Supported gold catalysis derived from the interaction of a Au–phosphine complex with as-precipitated titanium hydroxide and titanium oxide

Abstract

Supported gold catalysts derived from interaction of a Au–phosphine complex Au(PPh 3)(NO 3) ( 1) with conventional titanium oxide TiO 2 and as-precipitated titanium hydroxide Ti(OH) ∗ 4 (*, as-precipitated) have been characterized by means of XRD, XPS, EXAFS, and 31 P CP/MAS–NMR. The Au complex 1 was supported on TiO 2 and Ti(OH) ∗ 4 without loss of Au–P bonding at room temperature.

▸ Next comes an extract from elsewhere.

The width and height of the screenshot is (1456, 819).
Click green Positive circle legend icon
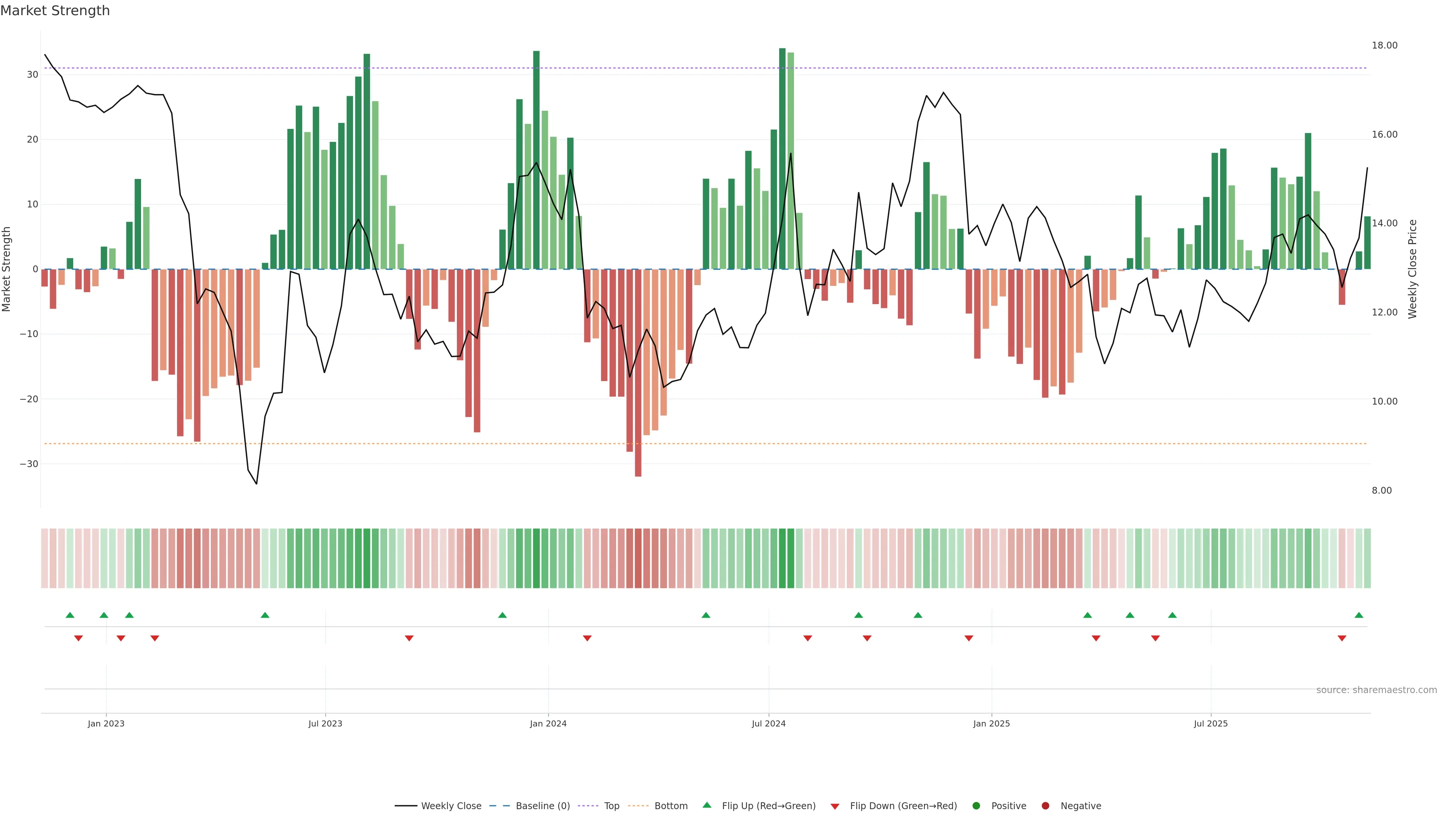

The Au complex 1 on TiO 2 was readily and completely decomposed to form metallic gold particles by calcination at 473 K, whereas only a small part of the complex 1 on Ti(OH) ∗ 4 was transformed to metallic gold particles. By calcination of 1/ Ti(OH) ∗ 4 at 573 K the formation of both metallic gold particles and crystalline titanium oxides became notable as evidenced by XRD, XPS and 31 P CP/MAS–NMR. The mean diameter of Au particles in 1/ Ti(OH) ∗ 4 calcined at 673 K was less than 30 Å as estimated from Au(2 0 0) diffraction, which was about one-tenth of that for the corresponding 1/TiO 2. Thus the as-precipitated titanium hydroxide Ti(OH) ∗ 4 was able to stabilize the Au complex 1 to lead to the simultaneous decomposition of Au complex and Ti(OH) ∗ 4 . The catalyst 1/ Ti(OH) ∗ 4 calcined at 673 K afforded remarkably high catalytic activity for low-temperature CO oxidation at 273–373 K as compared to the catalyst 1/TiO 2.